Two L-band passive microwave satellite sensors, onboard the Soil Moisture and Ocean Salinity (SMOS) launched in 2009 and Soil Moisture Active Passive (SMAP) launched in 2015, are specifically designed for surface soil moisture (SM) monitoring. The first global continuous fused L-band satellite SM product based on SMOS and SMAP observations (SMOS-SMAP-INRAE-BORDEAUX, the so-called Fused-IB) was recently released to the public. Currently, the performance of Fused-IB has only been evaluated collectively over the entire data records in the study period, without specific evaluation for individual seasons. To fill this gap, this study intercompared the Fused-IB and the enhanced SMAP-L3 version 6 (SMAP-E) SM products against in situ SM data from the International Soil Moisture Network (ISMN) from 2016 to 2020 regarding the whole period and different seasons. We aim to investigate the performance of these two products at different time scales and to explore the potential eco-hydrological factors (i.e., precipitation and vegetation) driving their seasonal variations. Results show that both SM products are in good agreement with the in situ measurements, demonstrating high median correlation (R) and low ubRMSD (median R = 0.70 and ubRMSD = 0.058 m3/m3 for Fused-IB vs. R = 0.68 and ubRMSD = 0.059 m3/m3 for SMAP-E) during 2016–2020. For most land use and land cover (LULC) types, Fused-IB outperformed SMAP-E with higher accuracy and lower errors, particularly in forests, partly due to the advantage of the robust SMAP-IB (SMAP-INRAE-BORDEAUX) algorithm used to generate Fused-IB in forests, which avoids the pronounced saturation effects of vegetation optical depth caused by relying on optical information. Besides, both products had superior performances across most LULC types in summer (JJA) and autumn (SON), yet increased uncertainties were observed in forests, grasslands, and croplands during spring (MAM) and winter (DJF).
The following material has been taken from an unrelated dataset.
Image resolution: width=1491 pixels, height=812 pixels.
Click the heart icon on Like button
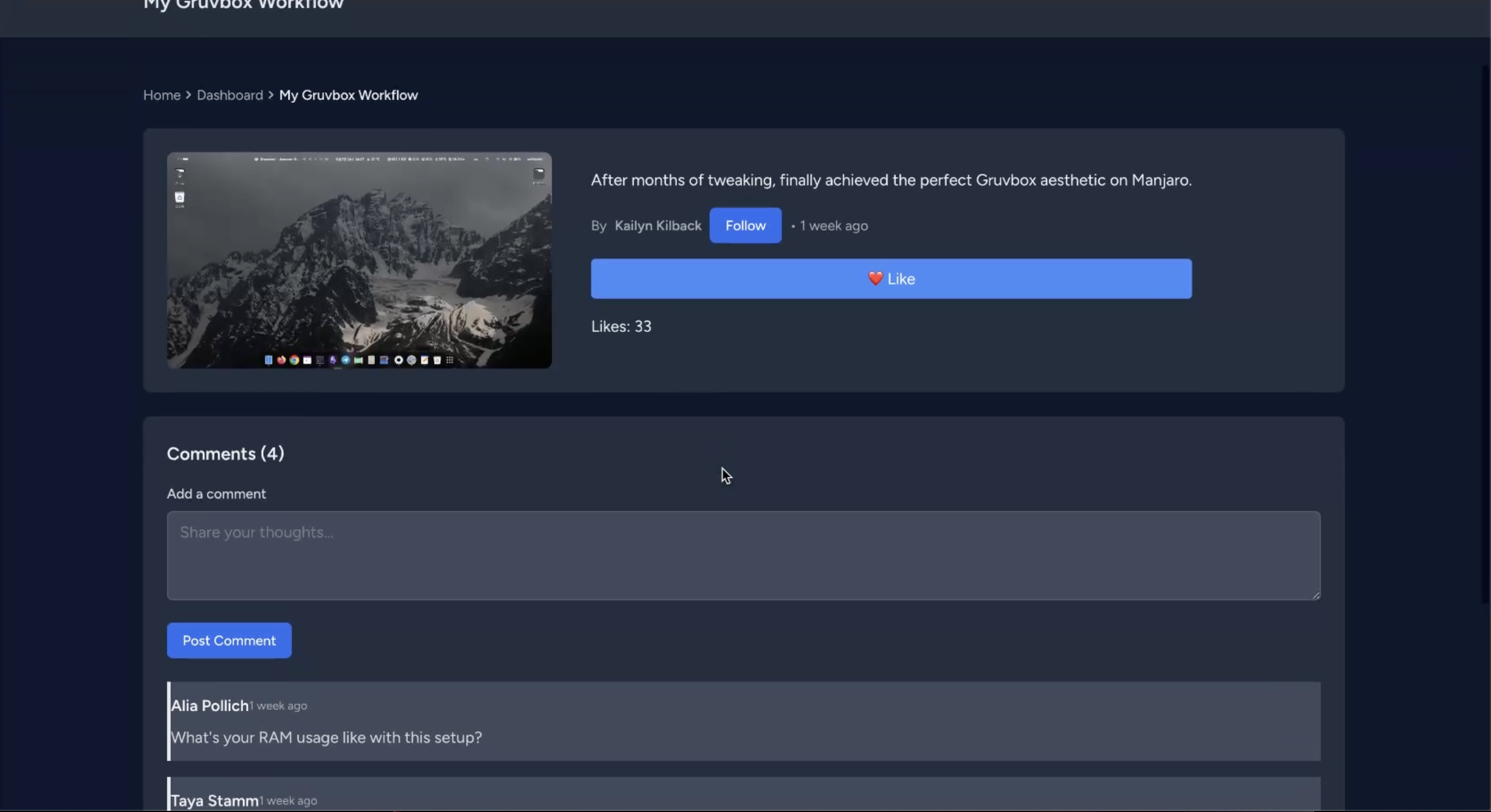[874, 278]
These uncertainties could be mainly attributed to the effects of vegetation growth in forests, grasslands and croplands, and the interception of water from rainfall events in grasslands. The results of this study can serve as a reference for algorithm developers to enhance the accuracy of SM and thus promote hydro-meteorological applications that benefit from L-band radiometer soil moisture products.